## Part 1: Analyze the Fake News Dataset

In [9]:
# 1: Import Dataset

import nltk
import matplotlib.pyplot as plt
from collections import Counter
import pandas as pd
from nltk.tokenize import word_tokenize
from cleantext import clean

nltk.download('punkt_tab')

# 1: Read the CSV file and save the original
df = pd.read_csv("news_sample.csv")

# Save the original raw text before cleaning
df['raw_content'] = df['content']

def clean_text_lib(text):
   return clean(text,
               lower=True,
               no_line_breaks=True,
               no_urls=True,
               no_emails=True,
               no_numbers=True,
               no_punct=True)
    
# 2: Clean the data 
df['clean_content'] = df['content'].apply(lambda x: clean_text_lib(x) if isinstance(x, str) else "")

# 3: get all raw data from 'content'
raw_text = " ".join(df['content'].dropna().tolist())
raw_tokens = word_tokenize(raw_text)
unique_raw_words = set(raw_tokens)
print("unique words in raw text:", len(unique_raw_words))

# Get all cleaned text from the new "clean_content" 
clean_text_all = " ".join(df['clean_content'].dropna().tolist())
clean_tokens = word_tokenize(clean_text_all)
unique_clean_words = set(clean_tokens)
print("unique words in cleaned text:", len(unique_clean_words))

# number of each word in cleaned text
word_freq = Counter(clean_tokens)
most_common_50 = word_freq.most_common(50)

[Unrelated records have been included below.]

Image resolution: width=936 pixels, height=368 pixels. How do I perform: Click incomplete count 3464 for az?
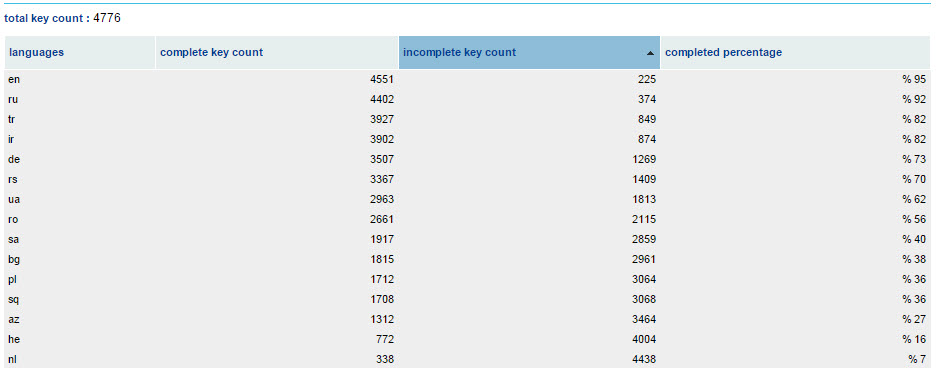coord(529,320)
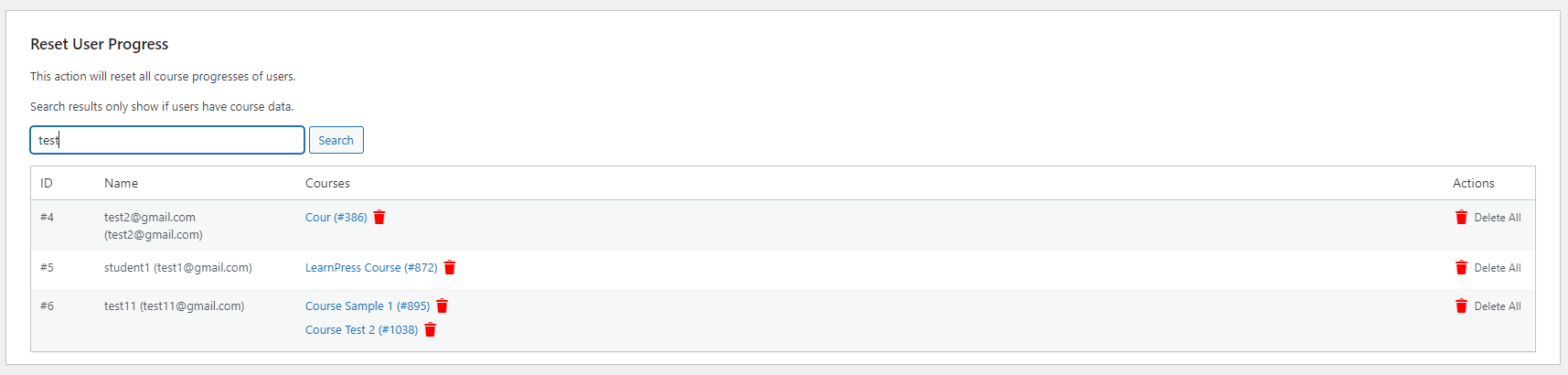Image resolution: width=1568 pixels, height=375 pixels.
Task: Click trash icon beside Course Sample 1 (#895)
Action: [443, 306]
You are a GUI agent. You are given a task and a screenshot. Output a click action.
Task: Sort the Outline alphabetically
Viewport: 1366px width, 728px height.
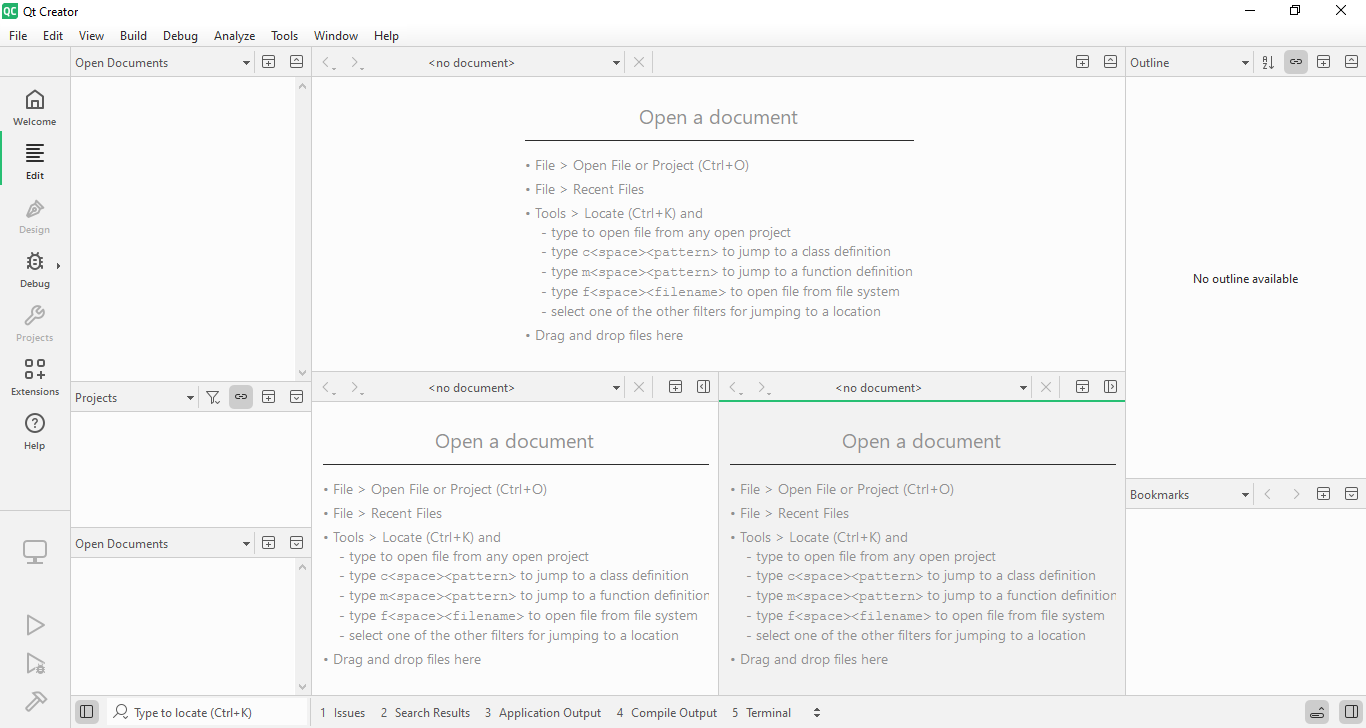(x=1268, y=62)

# Extract words and frequencies
words, frequencies = zip(*most_common_50)

# Plot the 50 most frequent words
#plt.figure(figsize=(15, 5))
#plt.bar(words, frequencies)
#plt.xlabel("Words")
#plt.ylabel("Frequency")
#plt.title("50 Most frequent words in cleaned text")
#plt.xticks(rotation=90)
#plt.tight_layout()
#plt.show()





# 2: Dataset Analysis

# A: Determine which article types should be omitted, if any.

# leave out satire (just humor)
df = df[df['type'] != 'satire']
# Has no data
df = df[df['type'] != 'state']
# misleading science
df = df[df['type'] != 'junksci']
# not reliable, just hate
df = df[df['type'] != 'hate']
# exaggerated
df = df[df['type'] != 'clickbait']
# specefic viewpoint
df = df[df['type'] != 'political']



# B: Group the remaining types into 'fake' and 'reliable'. Argue for your choice.

# fake
df['type'] = df['type'].replace(['conspiracy', 'fake'], 'fake')


#reliable
df['type'] = df['type'].replace(['unreliable', 'bias', 'unreliable', 'unknown'], 'reliable')
print(df['type'].value_counts())

# C: Examine the percentage distribution of 'reliable' vs. 'fake' articles. Is the dataset balanced? Discuss the importance of a balanced distribution.

# reliable vs fake - percentage
print(df['type'].value_counts(normalize=True))


[nltk_data] Downloading package punkt_tab to
[nltk_data]     C:\Users\Mariu\AppData\Roaming\nltk_data...
[nltk_data]   Package punkt_tab is already up-to-date!


unique words in raw text: 20948
unique words in cleaned text: 16608
type
fake        186
reliable     21
Name: count, dtype: int64
type
fake        0.898551
reliable    0.101449
Name: proportion, dtype: float64


## Part 2: Gathering Links

In [10]:
# 1: Library installation
import requests
from bs4 import BeautifulSoup

# 2: Retrieve HTML Content
response = requests.get('https://www.bbc.com/news/world/europe')
contents = response.text

# 3: Extract Articles
soup = BeautifulSoup(contents, 'html.parser')


## Part 3: Scraping Article Text

In [11]:
# 1: Article Inspection

# 2: Text Scraping Function

# 3: Scrape All Articles

# 4: Data Storage

# 5: Discussion

## Part 4: Preservation
Keep the data that you have scraped so you can use it for your Group Project!